(Work to complete) The answer must be a word-for-word copy of the records below, with every picture left out.

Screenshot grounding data
########

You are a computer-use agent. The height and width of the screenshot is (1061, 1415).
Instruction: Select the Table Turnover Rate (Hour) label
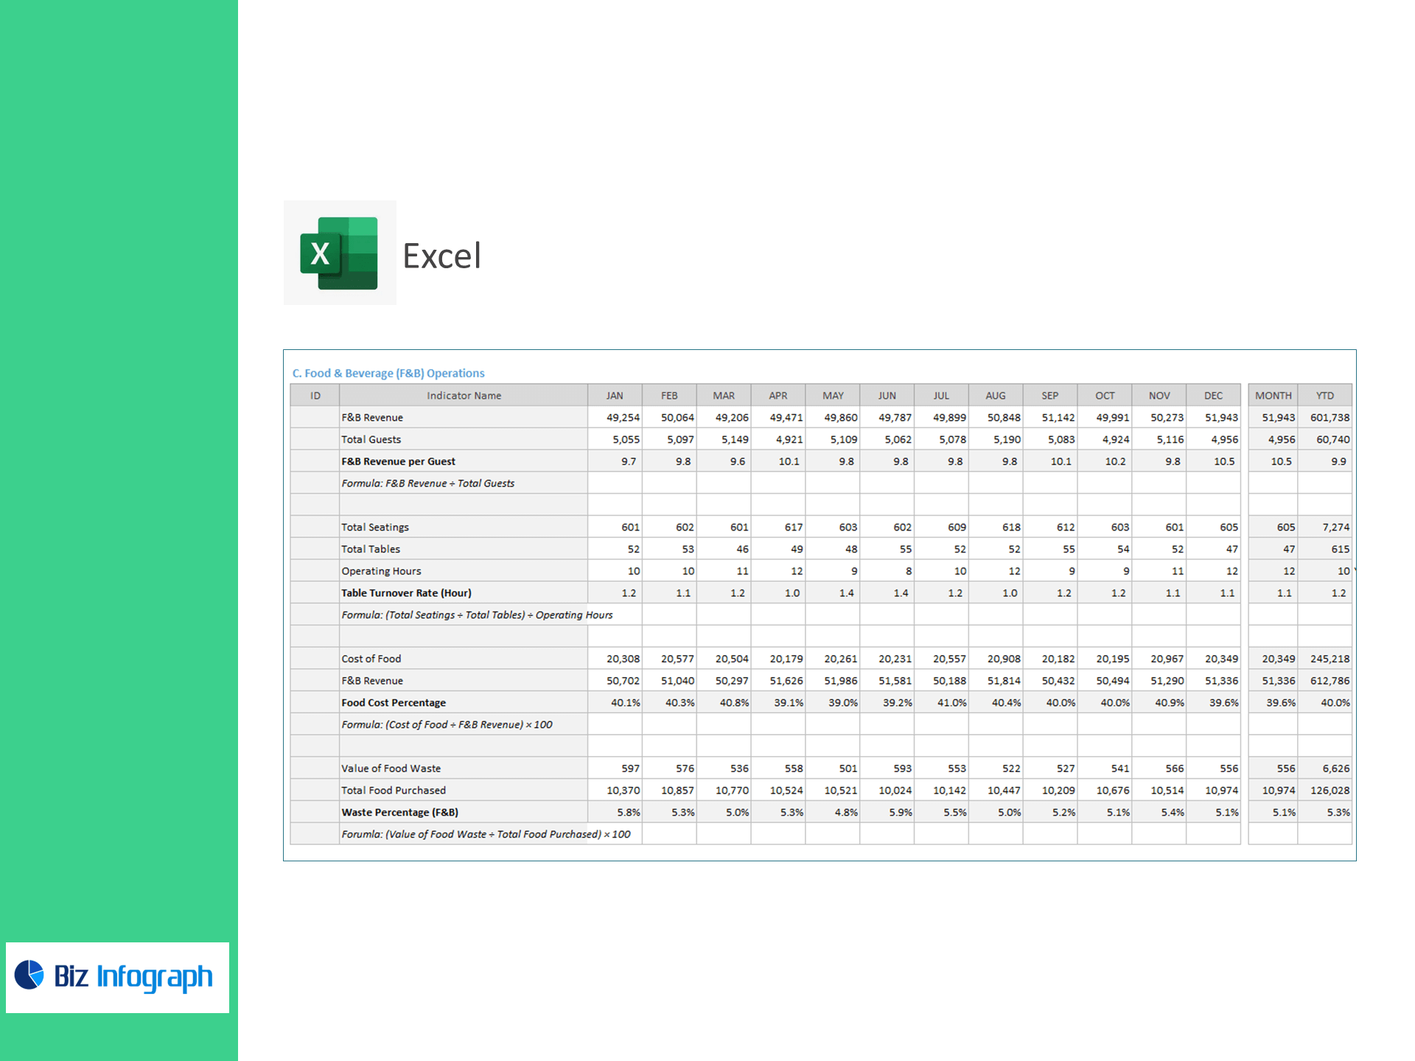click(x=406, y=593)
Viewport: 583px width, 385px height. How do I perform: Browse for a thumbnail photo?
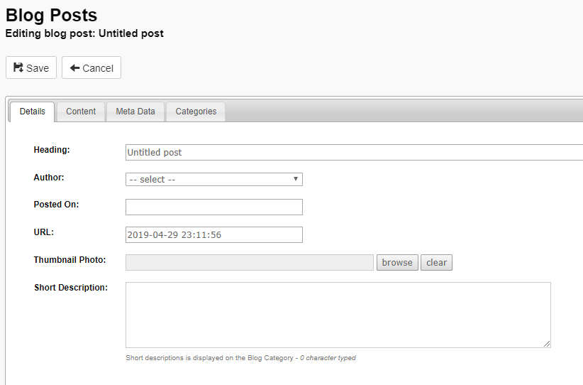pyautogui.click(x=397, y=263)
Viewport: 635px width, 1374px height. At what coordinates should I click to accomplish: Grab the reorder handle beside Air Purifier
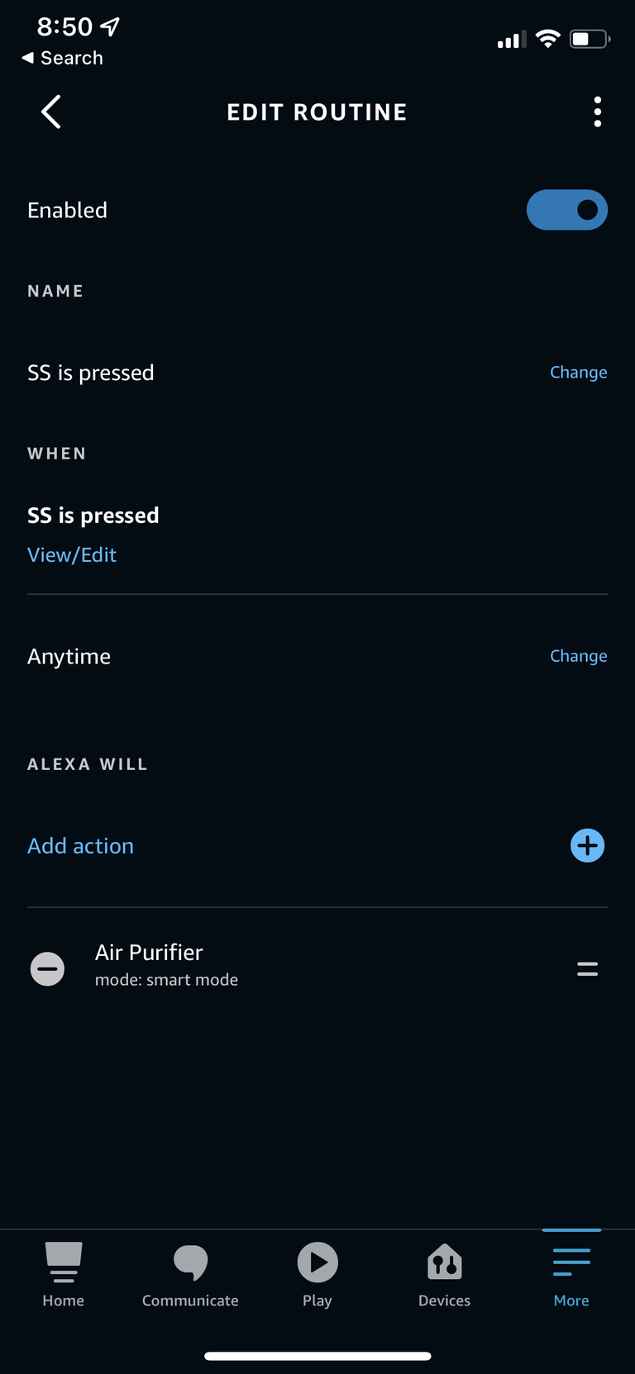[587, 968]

########

(Solution for this problem)
You are a computer-use agent. The height and width of the screenshot is (1061, 1415).
Instruction: Select the Table Turnover Rate (Hour) label
click(x=406, y=593)
Viewport: 583px width, 385px height. How do I perform: Browse for a thumbnail photo?
pyautogui.click(x=397, y=263)
Viewport: 635px width, 1374px height. At what coordinates should I click to accomplish: Grab the reorder handle beside Air Purifier
[587, 968]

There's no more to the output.